On February 18, 2009, the Obama administration announced the creation of the Making Home Affordable Program (MHAP), which is intended to help resurrect the housing market by assisting homeowners to stay in their homes and avoid foreclosure. MHAP includes loan modification and refinance programs that are presently in effect. Participation in MHAP is mandatory for the 2,300 servicers of loans owned or guaranteed by Fannie Mae or Freddie Mac. Participation for all other servicers is voluntary but strongly encouraged. The servicers that elect to participate are contractually bound to agree that, among other things, they will evaluate borrowers for the MHAP programs, including loan modifications.

As of January 2010, 110 servicers had signed on to MHAP, a significant increase from the 14 servicers that had signed on as of May 2009. Given the number of loans owned or guaranteed by Fannie Mae or Freddie Mac and the number of servicers that have signed on to MHAP, approximately 89 percent of all the eligible loans in the United States are now covered by MHAP.

Beginning April 5, 2010, another component of MHAP, the Home Affordable Foreclosure Alternatives (HAFA) program, will go into effect. HAFA offers foreclosure alternatives by way of providing incentives to servicers and borrowers to pursue short sales and deeds in lieu of foreclosure. Below is a discussion of HAFA's key components and future considerations.

The HAFA Procedure

HAFA is available to a borrower who meets the general eligibility requirements for MHAP modification but does not qualify for a modification or was unable to complete the modification process, i.e., could not make all the required payments during the trial or modification period. The general eligibility requirements for MHAP modification are that (1) the property is owner occupied; (2) there is an unpaid principal balance that is equal to or less than $729,750 for a single-family home; (3) there is a first lien mortgage that was originated on or before January 1, 2009; (4) the borrower's monthly mortgage payment is greater than 31 percent of his or her monthly gross income; and (5) the borrower cannot afford the mortgage payments, due to financial hardship.

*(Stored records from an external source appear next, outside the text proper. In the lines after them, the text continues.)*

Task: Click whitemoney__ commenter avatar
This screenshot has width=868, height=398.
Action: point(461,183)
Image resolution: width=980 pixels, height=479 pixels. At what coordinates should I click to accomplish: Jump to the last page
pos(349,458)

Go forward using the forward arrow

Under HAFA, after determining that modification is not possible and prior to moving toward foreclosure, the participating servicers must determine whether the subject borrower qualifies for a short sale (i.e., a sale of the property for less than the amount owed to the lender on the mortgage). The servicer will consider the property's value, the expected marketing time for the property, the condition of the title, and whether the net sales proceeds will exceed what would be recovered in a foreclosure. To establish property value and the minimum acceptable net return (pursuant to investor guidance), the servicer must obtain an appraisal performed under the Uniform Standards of Professional Appraisal Practice or broker price opinion(s). The servicer must also provide the borrower with instructions as to the list price of the property and the permitted reductions in price. The servicer must approve an offer to purchase if the net sales proceeds available for payment to the servicer are equal to or exceed the minimum acceptable net return previously determined by the servicer.

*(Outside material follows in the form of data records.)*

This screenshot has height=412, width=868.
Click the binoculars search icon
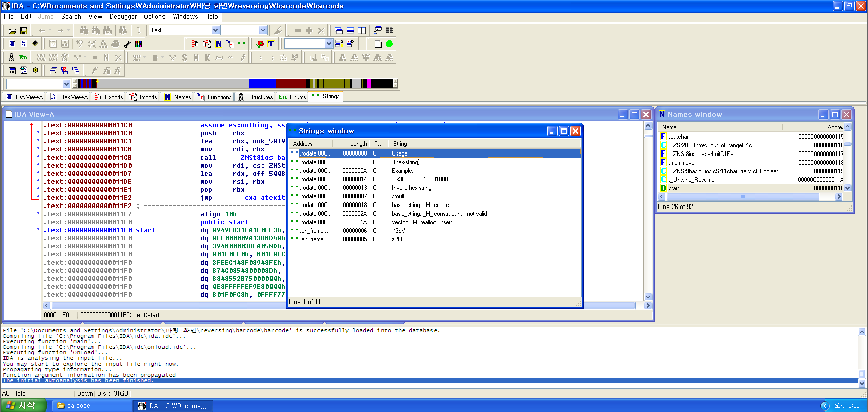pos(84,31)
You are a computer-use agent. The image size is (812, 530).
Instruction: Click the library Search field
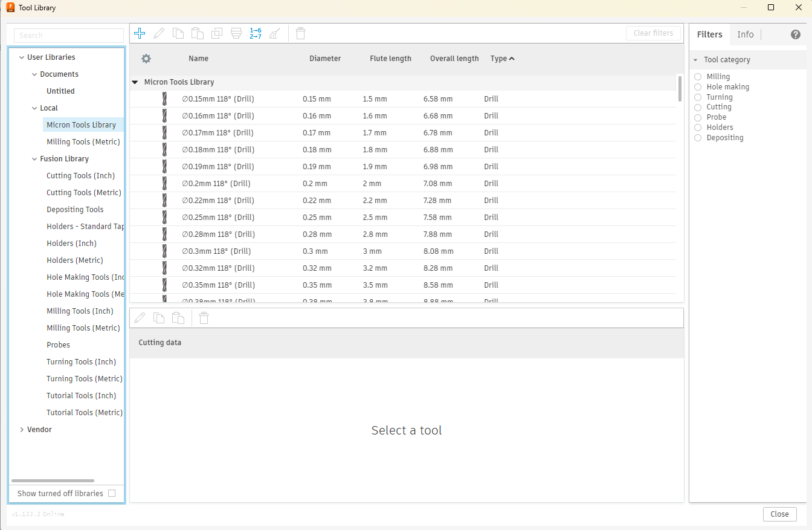[68, 36]
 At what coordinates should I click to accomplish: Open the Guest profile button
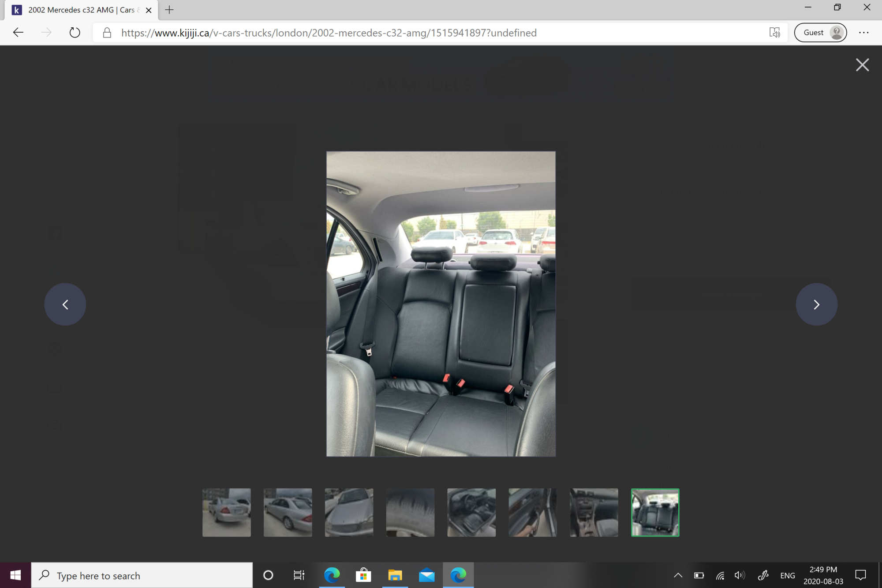coord(820,33)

HAFA also requires that participating servicers utilize standardized short sale documents published by HAFA, which are intended to streamline the short sale process. Under this standardized process, servicers must allow borrowers at least 120 days (but no more than one year) to market and sell the property. If the borrower fails to sell the property within the agreed-upon time period, the servicer may consider accepting a deed in lieu of foreclosure.

To encourage successful completion of a short sale, HAFA offers the following incentives:

  • Payment to servicers of up to $1,000.
  • Payment of up to $1,500 to borrowers to help with relocation expenses.
  • Reimbursement to investors of up to $1,000 for payments made to junior lien holders to release their claims. This will be done on a one-for-three matching basis, i.e., for every $3 that the investor pays to the subordinate lien holder, the investor will receive $1 of reimbursement.

Future Considerations

Beginning April 5, 2010, the 110 servicers that are voluntarily participating in MHAP must start preparing to devote substantial resources to evaluating short sale opportunities for borrowers who did not qualify for MHAP modification. They will not be able to seek foreclosure until they have done so. Moreover, failure to adhere to HAFA procedures will expose those servicers to potential legal liability for failing to fulfill their contractual obligations as participants in MHAP and possibly expose them to claims by borrowers alleging that the borrowers were deprived of the opportunity to keep their homes.

The servicers of the remaining 11 percent of eligible loans that have not yet signed on to MHAP have until October 3, 2010 to decide whether they want to participate. The deadline was extended from the original date of December 31, 2009, but it is not known whether there will be another extension. The benefit to be considered is the potential that the investor/servicer will actually end up earning more from a combination of the incentives and the net proceeds of the sale than it would if it were to engage in a lengthy and expensive foreclosure of the property. Potential drawbacks include that the lender will be required to approve a short sale if the net sales proceeds are equal to or exceed the minimum acceptable net return previously determined by the servicer, even if it wants to reject the offer for some other reason. Further, obtaining the release of claims from a junior lien holder may be costly.

Time will tell whether this government-sponsored incentive will serve its intended purpose. One would expect that its success will depend on the values attributed to properties for which short sale approval is sought and the magnitude of the losses a lender is required to absorb from such a sale.